The hype started a week before the waves arrived, just like it usually did.  In Florida, it seems there is more talking than surfing, because most of the time the waves that are craved are not present.   We settle to hang out at the boardwalk, to exchange stories about surf trips, and to daydream about those kinds of waves appearing on our coast.   

I tried to not let my hopes get too high, because hurricane swells could be so hit or miss.  They were difficult to predict, and often brought  strong winds that don't make for clean, organized waves.   There are also no channels to help the paddle out.   The swell doesn't usually stick around for long, as opposed to other places, where the swell might build for a few days, and then peak one day, and then drop off for a few more.  The waves are pumping one day and flat the next.  The window of the best surf is just that, a window.  If work or any kind of obligation interferes during the few golden hours,  it is over.  The missed waves will be talked about for weeks, or until the next swell arrives, which could be even longer.   East coast surfers are manic when a swell hits.

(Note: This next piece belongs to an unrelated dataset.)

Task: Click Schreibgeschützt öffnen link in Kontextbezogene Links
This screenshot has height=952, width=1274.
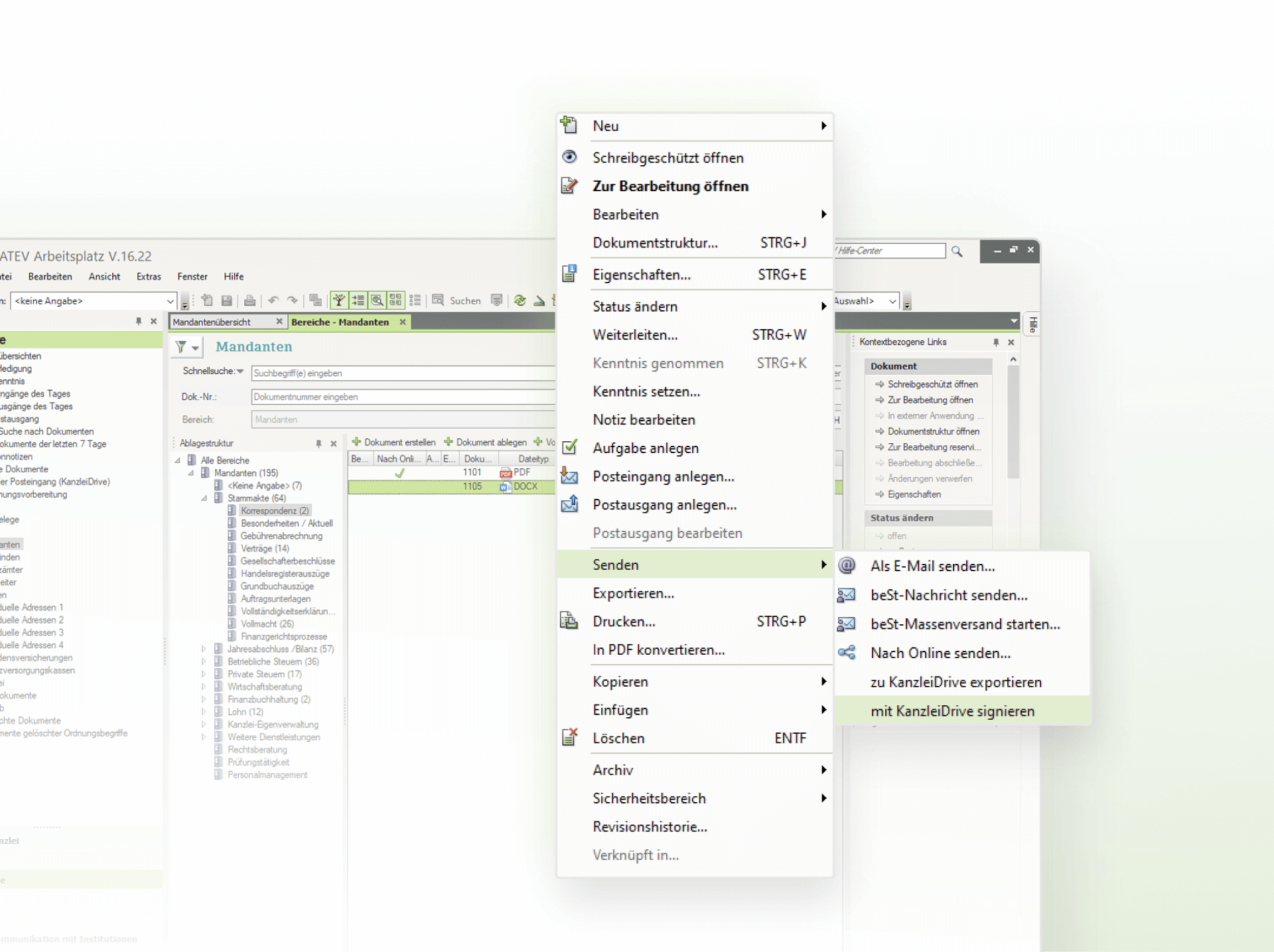Action: coord(932,385)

Thursday, August 25th brought massive surf to Cocoa beach, but also with it strong onshore winds.  The shore pound was six feet, and the waves on the outside closed out at twice that size.  Conditions were nasty, but the storm was supposed to pass that evening resulting in offshore winds the next day.

On Friday morning, when I checked the surf I was greeted by lined-up, easily overhead waves.  I surfed for five hours that day, leaving the ocean only once to chug some water.  Even though the sea lice attacked causing my entire body to itch, and the offshore spray stung my eyes, nothing compared to the fast drop and jacked up walls given by Irene, and somehow made these annoyances bearable.


I woke up early the next morning and went across the street with fresh, hazelnut coffee in hand.   There were already two other third street south locals assessing the conditions, and the boardwalk banter began.  Tom, a surfer in his seventies, was debating whether to surf now or wait for the higher tide.  “I only got so much in me before my joints start botherin’ me again, and then I am out for another two months.”

“That’s a bummer, man… sorry about the joints.  I love surfing with you, you’re style is so old school.”

“I got no choice!” chuckled Tom.

Jack, another surfer in his sixties, was on the phone with a buddy who was checking Spanish House, a break that was known to get hollow given the right swell.  He reckoned that it might be good down there, or even up north at another break, Playalinda.  I waited to hear his report of what it was like down south.

“Bo says the swell is dieing down there, thinking the call is to head north,” Jack said after his phone conversation ended.

I looked at the clean, offshore head high surf in my front yard, and decided to stay put.  A friend drove over from the west coast to surf, and we indulged in a four hour surf-a-thon.

By Sunday, the swell waned in Cocoa Beach, but it raged on up the east coast.  The joy Irene brought overshadowed the havoc and destruction she left in her wake after her brush with Cape Hatteras.  The storm built like unvented anger until it exploded there.

Not even a year ago, I was crossing the Avalon bridge to visit my friend in Hatteras.  The mellow vibe and cool chill of the Atlantic had a magnetizing power over me.  I returned each summer to spend a week or longer in the Outer Banks for the past ten years.  There was usually more power packed into the surf there, and I loved to stay in the doll house homes that sat on stilts and had huge wrap around porches filled with rocking chairs.  The perfect waves from Irene were bittersweet, because when I think about how badly she imposed and caused  people to lose their homes, electricity, and their roads destroyed, I wish she never came.


Dawn Gray Moraga is a surf sister of mine who lives part time in Nicaragua and part time in Hatteras.  She has lost her job due to the destruction of Irene, and being resilient as she is, is trying to earn money through her gift of painting.  She is doing original paintings for $100 each.  Her website is www.reddawndesigns.com, and you can email her at reddawn1982@yahoo.com.

Chaos ensues now more than ever before; tornadoes swept across the heartland earlier this year, earthquakes interrupted life in unlikely places, raging fires singed Texas and California, and now hurricanes.  This begs me to question if it is just the norm, or if it is more significant, like the labor pains that are promised?